La cronaca dei fatti è tutta qui, ma restano molti gli interrogativi e gli elementi da chiarire. Se è innegabile che si tratti di un attentato terroristico, qual è la matrice? La dichiarazione di guerra al terrorismo lanciata da Erdogan parla di “minaccia all’unità e all’integrità nazionale”, e il pensiero corre subito al PKK curdo, responsabile negli ultimi mesi di diversi attacchi sul territorio turco, a seguito della rottura del cessate il fuoco avvenuta un anno fa. D’altro canto anche il cosiddetto Stato Islamico ha colpito più volte il paese e la dinamica suicida dell’incidente lascia pensare a un attentato islamista.

Secondo la BBC il governo sarebbe orientato verso la pista curda. Una risposta definitiva si avrà nelle prossime ore quando il ministro degli Interni, Efkan Ala, comunicherà i primi risultati delle indagini. Secondo fonti della BBC si sospetta che l’attentatore fosse una donna membro del PKK. La ripresa dei bombardamenti da parte turca su postazioni del YPG, milizia vicina al PKK, potrebbe avere causato la reazione curda.
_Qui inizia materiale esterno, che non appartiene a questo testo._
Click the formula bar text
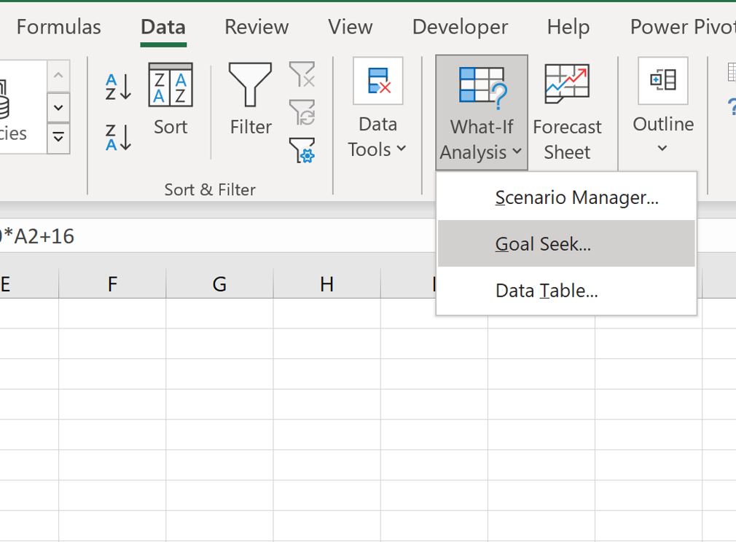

Nei giorni precedenti l’attentato era stato imposto il coprifuoco in molte città turche a maggioranza curda.

Secondo un testimonianza anonima, riportata dal quotidiano britannico Guardian, si sarebbero uditi scontri a fuoco nella zona di Kizilay, ad Ankara, poco dopo l’attentato suicida. Un elemento che, se confermato, spingerebbe a pensare a un’operazione organizzata da un gruppo armato più che da un attentatore isolato.

Meno di un mese fa un attentato aveva ucciso 29 persone ad Ankara. Il governo diede la colpa allo YPG curdo ma venne successivamente contraddetto dalla rivendicazione avanzata dal TAK, altra sigla della lotta armata curda. Questo fece pensare a una frettolosa attribuzione di responsabilità che potrebbe ripetersi anche in questa occasione.

La Turchia è attraversata da una serie di sanguinosi attentati. Lo scorso 12 gennaio un attacco nel cuore di Istanbul ha ucciso 13 persone, tutti turisti stranieri. Per quell’attentato è stato arrestato Nabil Fadli, un ragazzo siriano di origine turcomanna, nato nel 1988 in Arabia Saudita ed entrato in Turchia come rifugiato. Il 10 ottobre 2015 una bomba esplosa ad Ankara su un corteo filo-curdo ha ucciso 102 persone. In quel caso l’attentatore fu individuato in Yunus Emre Alagöz, un curdo che le autorità hanno ritenuto fosse legato all’ISIS, fratello di Abdurrahman Alagöz, l’attentatore di Suruç che uccise 33 giovani socialisti impegnati in una protesta filocurda.

Conclusioni

L’obiettivo di questi attentati è quello di destabilizzare il governo turco che, anche per reazione all’ondata terroristica, si fa sempre più autoritario. Tuttavia la scarsa prevenzione da parte delle autorità – questo attentato è avvenuto in modo identico e nella stessa zona di quello avvenuto il mese scorso – solleva qualche perplessità sulla reale volontà di combattere il terrorismo. Pare che che l’ambasciata americana avesse dato notizia della pericolosità dell’area da diversi giorni. Se il messaggio di allerta lanciato dagli USA (vedi immagine sotto) fosse vero, getterebbe un’ombra inquietante su tutta la vicenda.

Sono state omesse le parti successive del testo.